Possibly related to https://bugs.llvm.org/show_bug.cgi?id=37690
Comment 1 Davide Italiano 2018-06-07 14:38:09 PDT
We already lower consecutive fences (https://reviews.llvm.org/D29314) so the request is not unreasonable. If somebody wants to take a stab at this, it should follow the same pattern I used there (i.e. a peephole in instcombine, or instSimplify as this doesn't introduce new instructions).

FWIW, the ARM backend has some pass for strength reducing atomic intrinsics as well, although I think these transformation should be target-independent.
Comment 2 JF Bastien 2018-06-08 00:18:27 PDT
We can definitely do this (see http://wg21.link/n4455), but is this something that you've seen happen in real code? I totally believe it can happen, but I'm not super interested in optimizing code which never happens :-)
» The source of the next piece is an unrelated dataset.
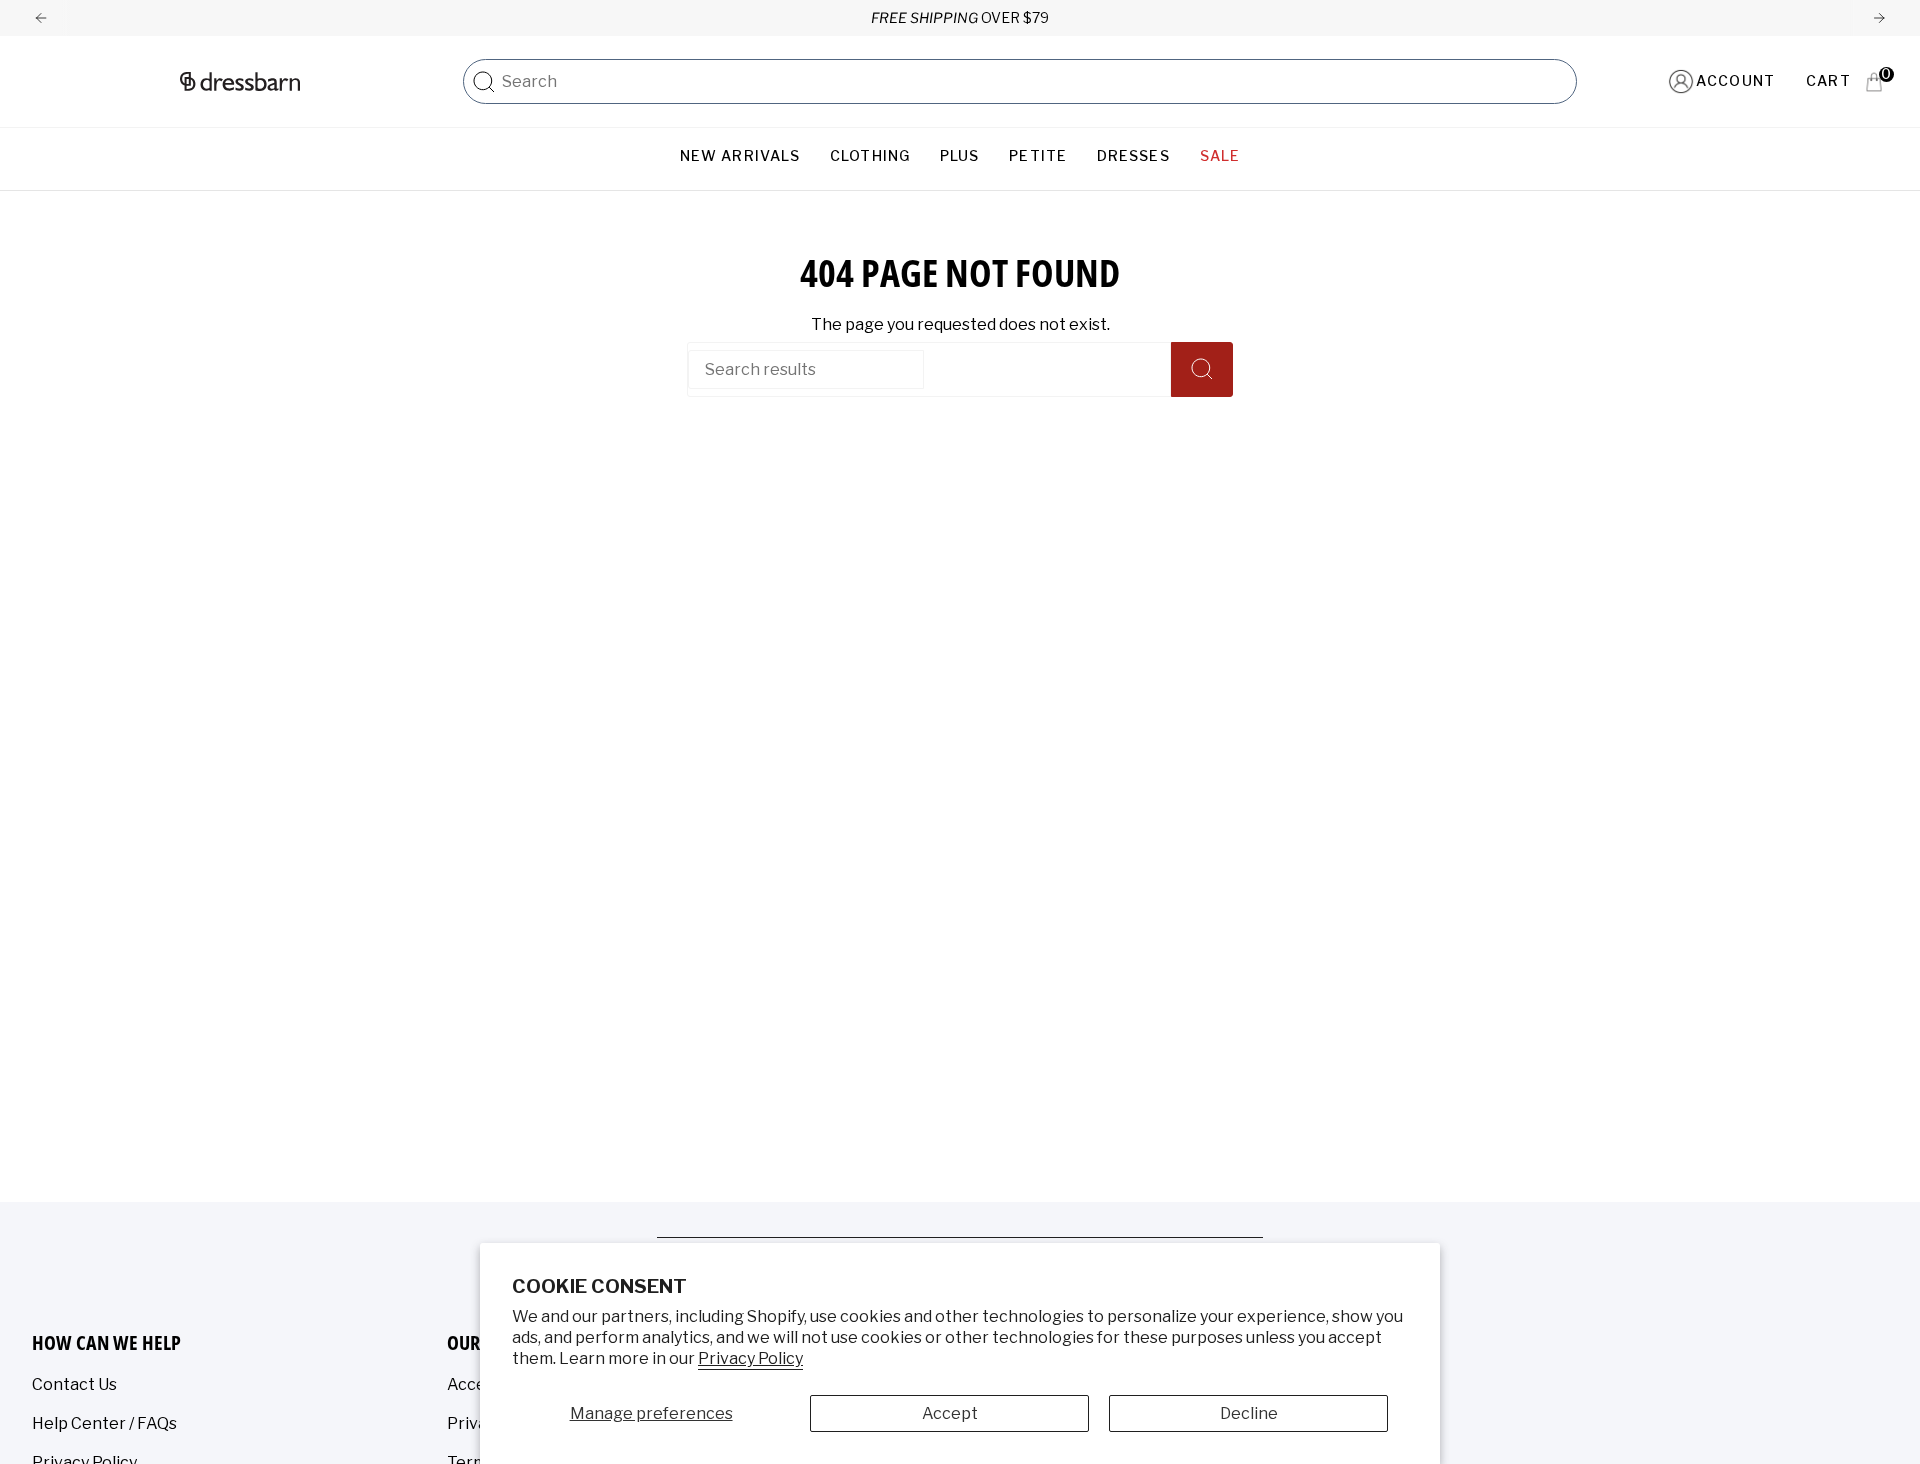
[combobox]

Also, consider http://wg21.link/P0062 when doing any of this.
Comment 3 comex 2018-11-20 16:25:27 PST
This seems to be affecting performance in some real Rust code.  The code has an atomic pointer field where the least significant bit is used to store a flag.  The pointer value can change, but all writers are guaranteed to preserve the value of the lowest bit.  Thus, the function that reads that flag can use a relaxed atomic load.  However, the author instead opted to use a non-atomic load, even though that's UB, because "simple benchmarks show up to a 10% slowdown using a `Relaxed` atomic load on x86".  This is probably because multiple redundant loads are not being merged.

Details at:
https://internals.rust-lang.org/t/bit-wise-reasoning-for-atomic-accesses/8853

Also, although this isn't real code, I can easily imagine this coming up with "init once"-type loads.  For example, in this C++ code:

extern int calculate_magic_number();
static int multiply_by_magic_number(int a) {
    static int magic = calculate_magic_number();
    return a * magic;
}
int get_val() {
    return multiply_by_magic_number(2) + multiply_by_magic_number(3);
}

`multiply_by_magic_number` uses an atomic load to test whether `magic` was already initialized.  This is then inlined twice into `get_val`.  Ideally, we would only need one load of the guard variable, at least in the fast path where it has already been initialized.